* _Work request_:
Copy out every line of the data that follows, exactly.

* _Exercise data_:
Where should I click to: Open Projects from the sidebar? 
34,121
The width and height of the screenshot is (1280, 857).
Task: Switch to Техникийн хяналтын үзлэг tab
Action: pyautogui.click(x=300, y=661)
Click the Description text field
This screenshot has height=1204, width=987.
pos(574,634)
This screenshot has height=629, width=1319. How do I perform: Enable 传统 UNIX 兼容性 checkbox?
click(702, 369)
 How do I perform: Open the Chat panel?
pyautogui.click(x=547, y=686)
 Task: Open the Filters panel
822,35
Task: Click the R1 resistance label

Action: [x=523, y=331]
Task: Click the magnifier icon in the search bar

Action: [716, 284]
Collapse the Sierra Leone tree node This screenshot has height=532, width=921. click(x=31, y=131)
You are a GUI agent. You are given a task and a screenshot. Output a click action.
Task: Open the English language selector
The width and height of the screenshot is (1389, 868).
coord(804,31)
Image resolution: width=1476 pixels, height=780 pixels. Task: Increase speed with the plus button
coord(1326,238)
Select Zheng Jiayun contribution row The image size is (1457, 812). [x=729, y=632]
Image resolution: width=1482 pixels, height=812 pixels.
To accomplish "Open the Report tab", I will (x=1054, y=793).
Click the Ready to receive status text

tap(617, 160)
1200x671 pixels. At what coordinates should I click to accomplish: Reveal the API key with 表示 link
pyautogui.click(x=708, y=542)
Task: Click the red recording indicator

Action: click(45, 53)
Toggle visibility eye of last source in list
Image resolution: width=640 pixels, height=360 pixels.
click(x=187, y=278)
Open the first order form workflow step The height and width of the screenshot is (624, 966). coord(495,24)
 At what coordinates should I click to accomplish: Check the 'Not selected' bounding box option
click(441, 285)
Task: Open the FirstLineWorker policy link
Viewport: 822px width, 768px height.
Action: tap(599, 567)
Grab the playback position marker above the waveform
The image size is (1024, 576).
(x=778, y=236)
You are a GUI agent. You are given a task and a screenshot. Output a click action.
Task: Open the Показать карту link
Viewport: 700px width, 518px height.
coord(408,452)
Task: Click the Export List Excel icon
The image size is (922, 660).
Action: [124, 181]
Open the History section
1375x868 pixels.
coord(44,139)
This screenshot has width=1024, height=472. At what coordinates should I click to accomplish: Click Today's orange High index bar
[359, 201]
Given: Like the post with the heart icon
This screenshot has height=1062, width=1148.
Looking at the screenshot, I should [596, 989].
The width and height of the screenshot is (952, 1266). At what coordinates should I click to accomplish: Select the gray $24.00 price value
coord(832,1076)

* _Output of the task_:
Where should I click to: Open Projects from the sidebar? 
34,121
The width and height of the screenshot is (1280, 857).
Task: Switch to Техникийн хяналтын үзлэг tab
Action: pyautogui.click(x=300, y=661)
Click the Description text field
This screenshot has height=1204, width=987.
pos(574,634)
This screenshot has height=629, width=1319. How do I perform: Enable 传统 UNIX 兼容性 checkbox?
click(702, 369)
 How do I perform: Open the Chat panel?
pyautogui.click(x=547, y=686)
 Task: Open the Filters panel
822,35
Task: Click the R1 resistance label

Action: [x=523, y=331]
Task: Click the magnifier icon in the search bar

Action: [716, 284]
Collapse the Sierra Leone tree node This screenshot has height=532, width=921. click(x=31, y=131)
You are a GUI agent. You are given a task and a screenshot. Output a click action.
Task: Open the English language selector
The width and height of the screenshot is (1389, 868).
coord(804,31)
Image resolution: width=1476 pixels, height=780 pixels. Task: Increase speed with the plus button
coord(1326,238)
Select Zheng Jiayun contribution row The image size is (1457, 812). [x=729, y=632]
Image resolution: width=1482 pixels, height=812 pixels.
To accomplish "Open the Report tab", I will (x=1054, y=793).
Click the Ready to receive status text

tap(617, 160)
1200x671 pixels. At what coordinates should I click to accomplish: Reveal the API key with 表示 link
pyautogui.click(x=708, y=542)
Task: Click the red recording indicator

Action: click(45, 53)
Toggle visibility eye of last source in list
Image resolution: width=640 pixels, height=360 pixels.
click(x=187, y=278)
Open the first order form workflow step The height and width of the screenshot is (624, 966). coord(495,24)
 At what coordinates should I click to accomplish: Check the 'Not selected' bounding box option
click(441, 285)
Task: Open the FirstLineWorker policy link
Viewport: 822px width, 768px height.
Action: tap(599, 567)
Grab the playback position marker above the waveform
The image size is (1024, 576).
(x=778, y=236)
You are a GUI agent. You are given a task and a screenshot. Output a click action.
Task: Open the Показать карту link
Viewport: 700px width, 518px height.
coord(408,452)
Task: Click the Export List Excel icon
The image size is (922, 660).
Action: [124, 181]
Open the History section
1375x868 pixels.
coord(44,139)
This screenshot has width=1024, height=472. At what coordinates should I click to accomplish: Click Today's orange High index bar
[359, 201]
Given: Like the post with the heart icon
This screenshot has height=1062, width=1148.
Looking at the screenshot, I should [596, 989].
The width and height of the screenshot is (952, 1266). At what coordinates should I click to accomplish: Select the gray $24.00 price value
coord(832,1076)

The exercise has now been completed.